Ben and I had an action-packed evening yesterday when I managed to give myself chemical burns on both hands by chopping and seeding a jalapeño. Despite having chopped many, many jalapeños in my life with no adverse effects, this time was baaad! It burned with increasing intensity for hours until, as we read the desperate online comments of others who have burned themselves by trifling with jalapeños, Ben decided to whip up a healing concoction that gave me enough relief that I could fall asleep -- quite a pathetic scene here last evening. (If you're curious, Dr. Ben's Special Fancy Cure-All Solution involved an entire box of baking soda whipped into a wonderful, messy paste.) I slept with my paws coated in the stuff (you should have seen the sheets and blankets when I woke up the next morning -- they are in the washing machine at this very moment). I have to admit, it was all pretty funny despite the pain and the pathos. Today, my hands are sore and feeling sunburned, which is about a hundred times better than the intolerable burning of evening last. I've learned my lesson -- never chop jalapeños without wearing gloves.

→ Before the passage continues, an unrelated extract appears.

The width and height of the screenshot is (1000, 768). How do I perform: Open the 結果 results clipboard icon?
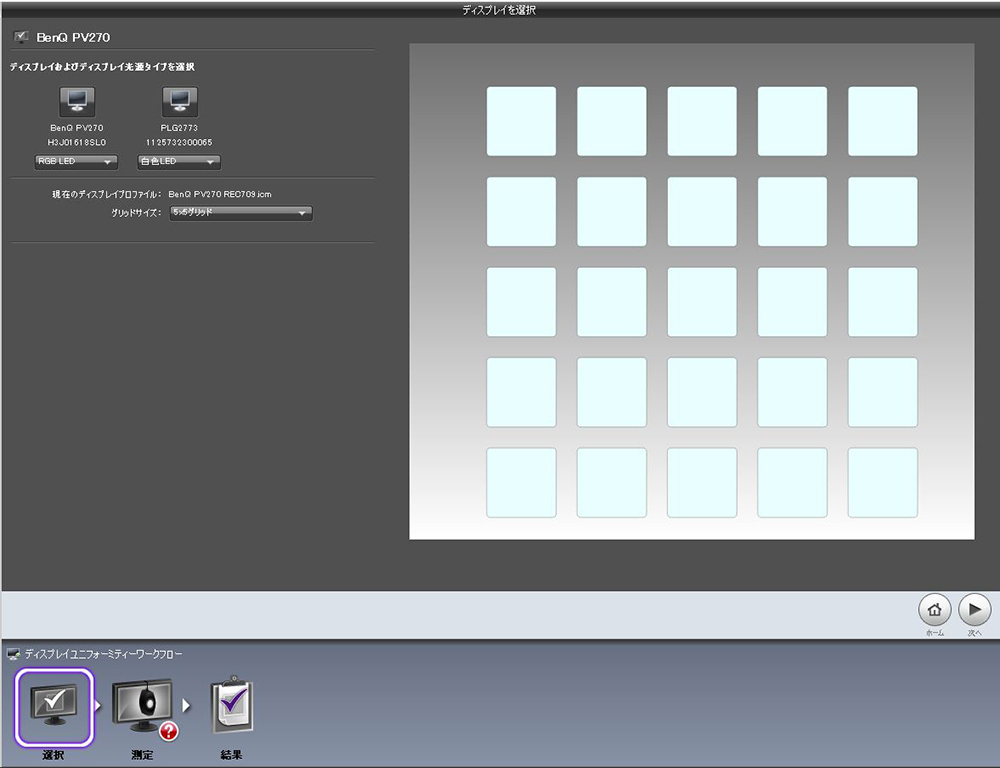coord(231,707)
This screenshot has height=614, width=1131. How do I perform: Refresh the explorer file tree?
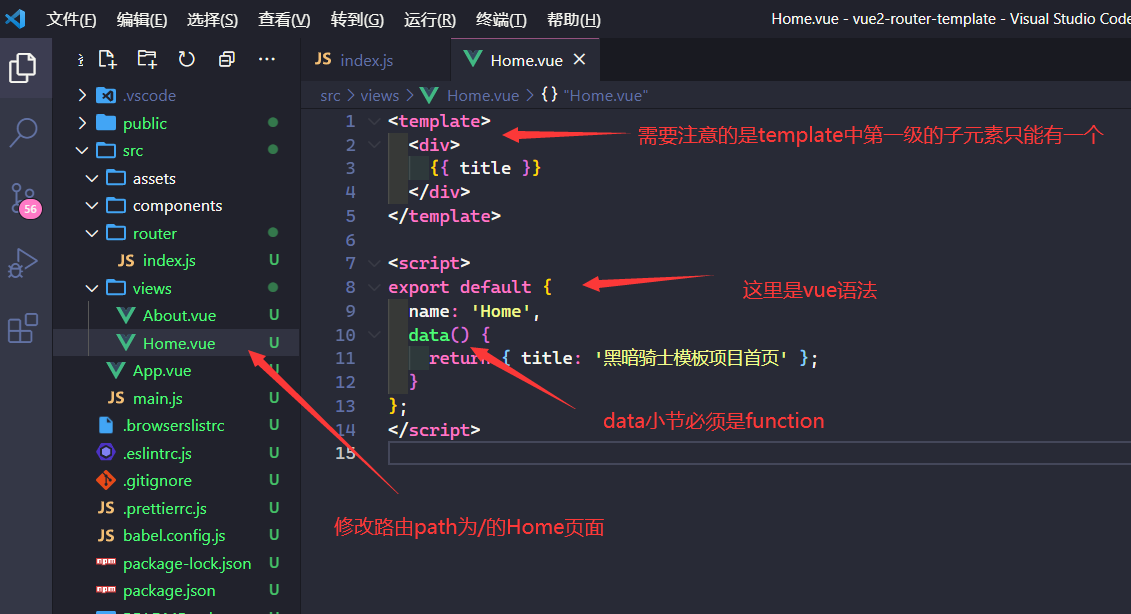187,60
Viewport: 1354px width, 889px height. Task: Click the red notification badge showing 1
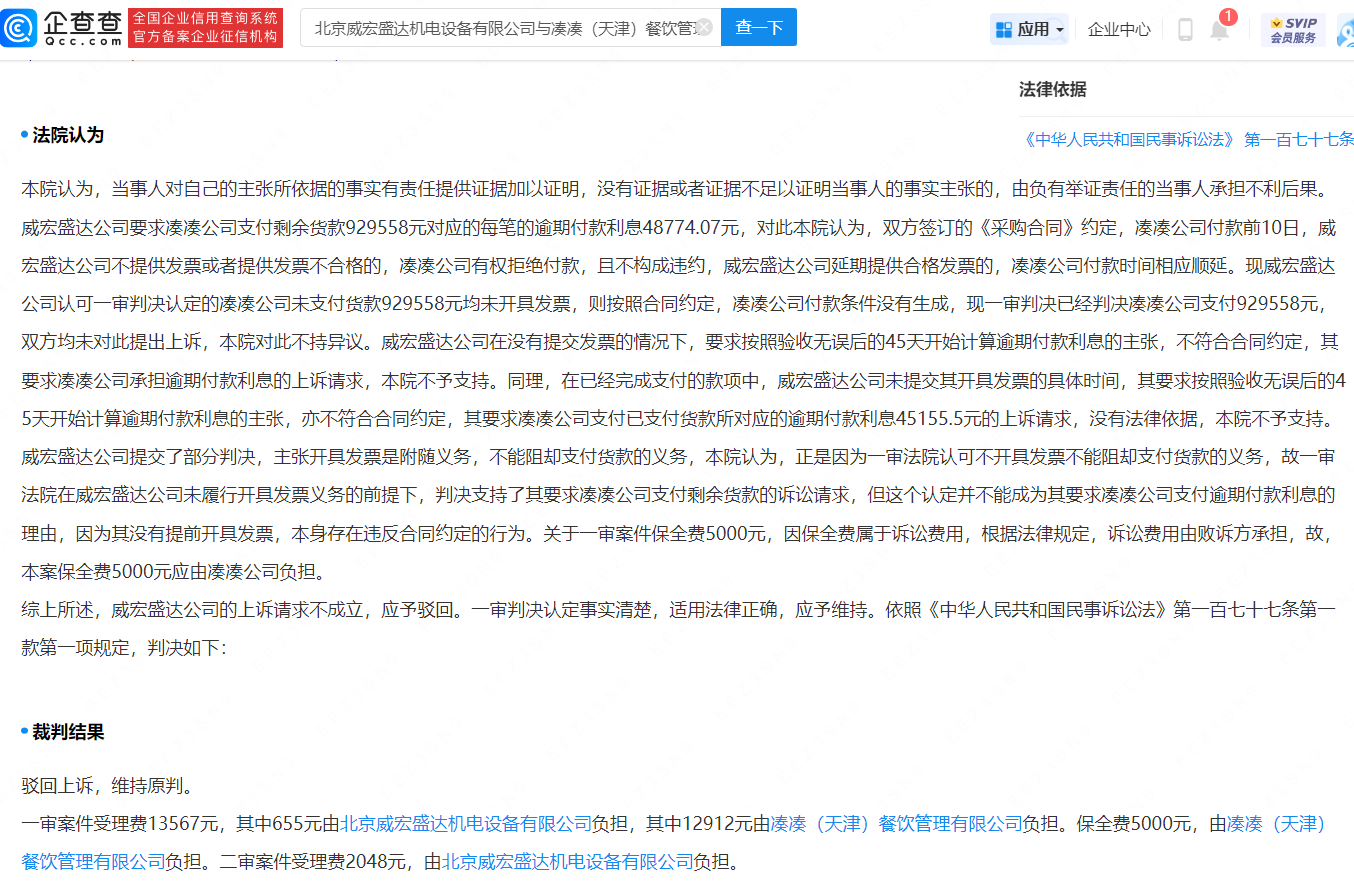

Pupdate: the dog and I are getting along a little better these days. Ben wondered if she might be misbehaving more because a) I'm pregnant, b) we're in a new house, and c) she senses that I'm irritated with her very presence. I can't do anything about a) and b), but I can try being a little less disgruntled whenever she walks into a room. So that's what I've been doing, and it has actually helped a little. Although I'm not willing to
spend all day, every day reassuring the dog that she is Special and Loved, I am happy to treat the dog with less exasperation, and to act less aggreved, if it means that we're both a little less nettled each day. I'm putting effort into walking her more (which is good exercise for both of us), as well as not recoiling in disgust when her drooly mouth approaches me. She's whining far less and there haven't been any Urine Transgressions since I started this new course, so that, at least, is good.

Thursday, September 09, 2010

Cantaloupe












My wonderful parents-in-law visited over Labor Day weekend and spent the entire time doing home improvement projects on our new house. (Are we great hosts OR WHAT!) One of those projects involved painting the nursery this peachy-cantaloupey color (chosen by me, so be nice). It's very pretty in real life, I promise.

When they weren't mowing the lawn or desperately trying to make the nursery walls ABSOLUTELY PERFECT so that their moody, pregnant daughter-in-law would not freak out, Ben's parents checked out our new town (which they had visited many times before we moved here, actually), did some birdwatching, and enjoyed Chinese food with us. It was a nice visit. Oh, and there were chairs: we now have Ben's BEAUTIFUL wooden high chair (our girl will be the third generation to fling mashed-up banana from it!), and Ben's folks bought us a ridiculously comfortable (and pretty) white Shermag rocker/glider for the nursery. So nice!

We still aren't fully unpacked, because we haven't established our storage and shelving solutions for the studio (and for our ungodly number of books) yet. So almost all of my studio stuff, and absolutely all of our books, are still in boxes. And, you know, looking at those boxes inspires pain, but not as much pain as actually putting up shelves.